Republican Ohio state Sen. Matt Dolan decided to run for U.S. Senate in the “center-right candidate who doesn’t agree that Jan. 6 was ‘totally chill’ and does not promise to preemptively support anything Donald Trump says or does” lane. For a long time in the Buckeye State’s MAGA-saturated primary field, this seemed like it was going to be a lane so small that Dolan would be better off doing almost anything else with his time. (It’s never too late to learn to play the piano!) But with Election Day on May 3, the three leading MAGA candidates—Mike Gibbons, Josh Mandel, and J.D. Vance—are still splitting support to the extent that polls are now suggesting Dolan has made himself a threat to win by Surging™ all the way to 18 percent support. It would be fitting if Trump, who benefited in the 2016 presidential primary from the total inability of the Republican Party to consolidate behind a rival candidate, ended up taking a big vicarious loss for similar reasons here.
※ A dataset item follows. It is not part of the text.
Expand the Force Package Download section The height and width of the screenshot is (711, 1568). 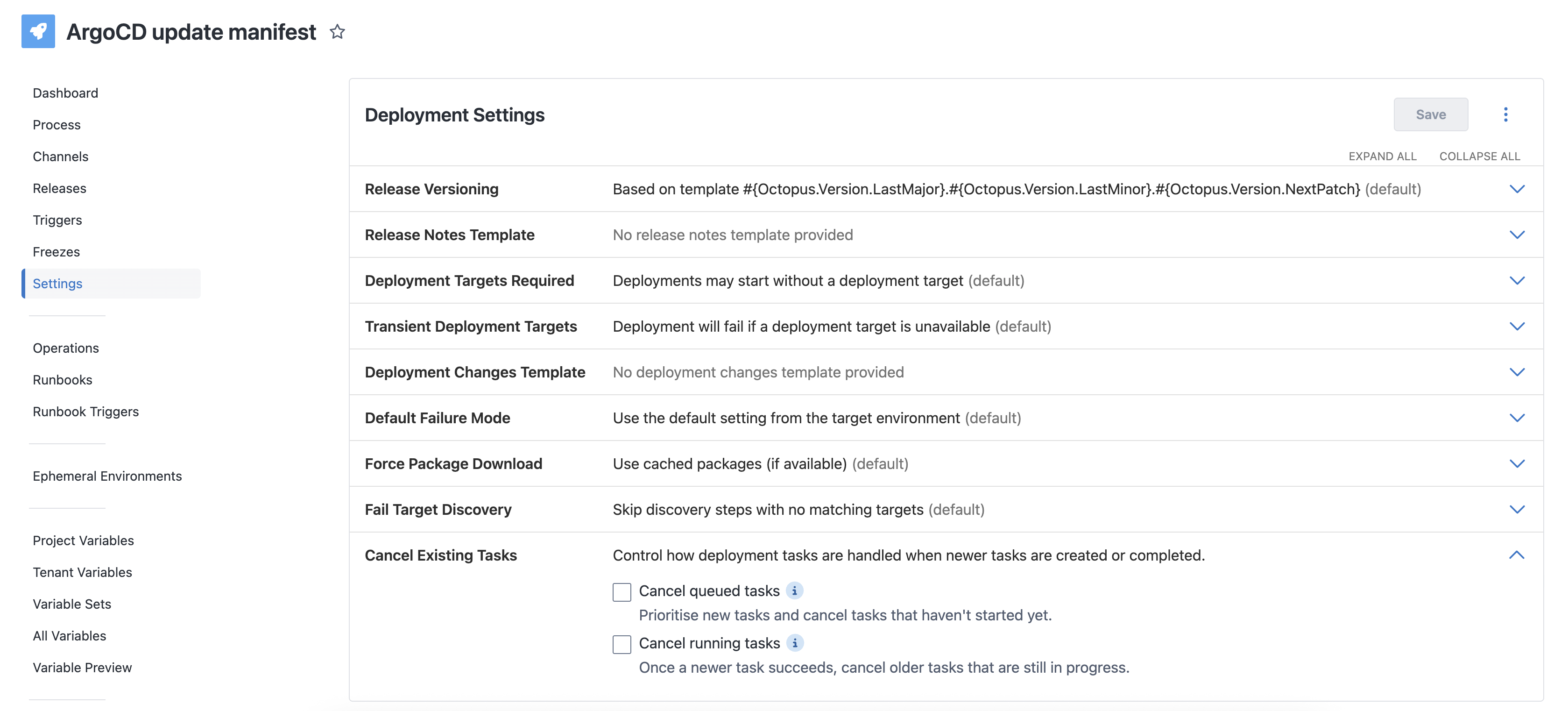(x=1517, y=463)
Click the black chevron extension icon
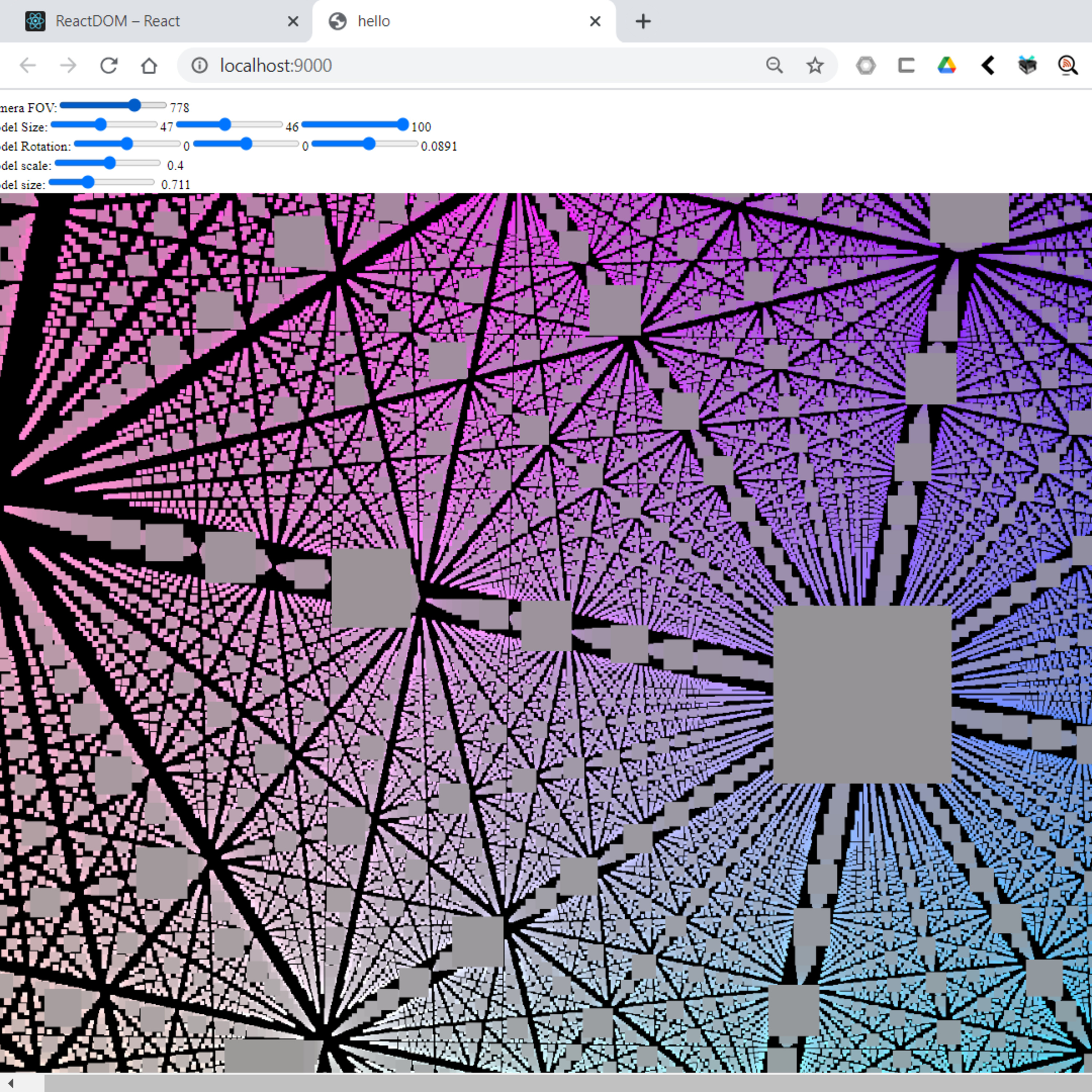Screen dimensions: 1092x1092 (x=988, y=66)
6. Andrew CuomoScrewing Democrats from beyond the political grave.
Amid all the political misery they’ve endured over the past 10 or so months, Democrats have found a small bit of consolation in the congressional redistricting process, which has gone far better for them than many had anticipated. Thanks to a few aggressive gerrymanders, the party was actually able to add Democratic-leaning House seats heading into what promised to be an otherwise brutal midterm season. Now, it looks like they’ll be giving up some of those gains. That’s thanks to a 4–3 ruling by New York’s top court, which on Wednesday struck down the election map drawn by the state’s legislature. The Court of Appeals found that the map violated the state constitution’s explicit ban on gerrymandering (which, well, fair enough) and ordered an independent special master to draw up a replacement—which could ultimately cost Democrats an extra three seats they’d hoped to add. Whom can the GOP thank for this turn of events? Arguably, disgraced former New York Gov. Andrew Cuomo, who nominated all seven of the court’s current members, including its lone Republican and some relatively conservative Democrats who voted to scrap the legislature’s map. The man’s legacy of purposefully kneecapping his own party lives on in his absence.
7. SatanProprietor of the original smoke-filled room.
On April 21, Georgia Rep. Marjorie Taylor Greene spoke to a hard-right Catholic publication called Church Militant. During the interview, Greene and her interlocutor spent some time trying to figure out why some Catholic groups are so concerned about the treatment of refugees and immigrants. While some might consider this a question with a straightforward answer, Greene had her own take: “What it is, is it’s Satan’s controlling the church,” she said. This set off a feud between conservative Catholics, which has serious roots in the church’s handling of the sexual abuse crisis but is mostly appearing in the Surge because it resulted in Michael Voris, the guy who interviewed (and largely agreed with) Greene, writing that Catholic League president and longtime cable news presence Bill Donohue’s name is “Gaelic for GrifterWhore.” And that’s your political news for the week!